Sr. Director:


Entre tantos sucesos diarios inquietantes, nos topábamos hace poco con el espeluznante caso de la condena de un boliviano que entre 2014 y 2017 había hecho abortar en tres ocasiones a su hija adoptiva, menor de edad, cuyos embarazos fueron consecuencia de los abusos sexuales a que la sometió desde los 9 años hasta los 19. 

La utilización del aborto para ocultar gravísimos delitos a menores en el seno familiar (o algo así) no es novedad, y episodios hay en que toda una campaña proaborto en un país se apoyó en una violación de una menor donde el padre violador (cuya autoría entonces no se conocía) era el primero en reclamar el aborto para su hija.

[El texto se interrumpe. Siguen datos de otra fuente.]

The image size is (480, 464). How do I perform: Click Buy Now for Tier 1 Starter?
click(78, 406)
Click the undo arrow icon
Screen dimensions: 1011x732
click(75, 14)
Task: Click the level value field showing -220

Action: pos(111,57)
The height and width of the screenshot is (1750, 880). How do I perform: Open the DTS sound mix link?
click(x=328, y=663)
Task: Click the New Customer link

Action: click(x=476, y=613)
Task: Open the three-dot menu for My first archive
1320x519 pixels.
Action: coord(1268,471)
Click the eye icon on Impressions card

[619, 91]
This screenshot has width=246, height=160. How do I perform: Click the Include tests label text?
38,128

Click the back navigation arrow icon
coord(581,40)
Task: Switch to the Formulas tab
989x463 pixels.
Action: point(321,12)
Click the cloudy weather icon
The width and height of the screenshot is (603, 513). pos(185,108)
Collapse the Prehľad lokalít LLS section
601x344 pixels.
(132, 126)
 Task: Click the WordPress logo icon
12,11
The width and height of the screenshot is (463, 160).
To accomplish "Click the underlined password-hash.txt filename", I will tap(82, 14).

En cualquier caso, lo que no se comprende es la actitud del centro o centros abortivos adonde se condujo a la menor repetidamente violada; que, ante el embarazo reincidente de una menor, deberían haber comunicado su situación a las autoridades competentes, sin dar por cierta la versión del «padre» violador, que atribuía cada sucesivo embarazo a un supuesto novio de la niña. 

Una falta de comunicación negligente que sólo se explica desde la defensa del negocio, la frivolización con que tratamos el tema del aborto y la pretensión de su normalización considerándolo incluso como algo positivo pese a ejecutarse sobre menores de edad embarazadas una y otra vez.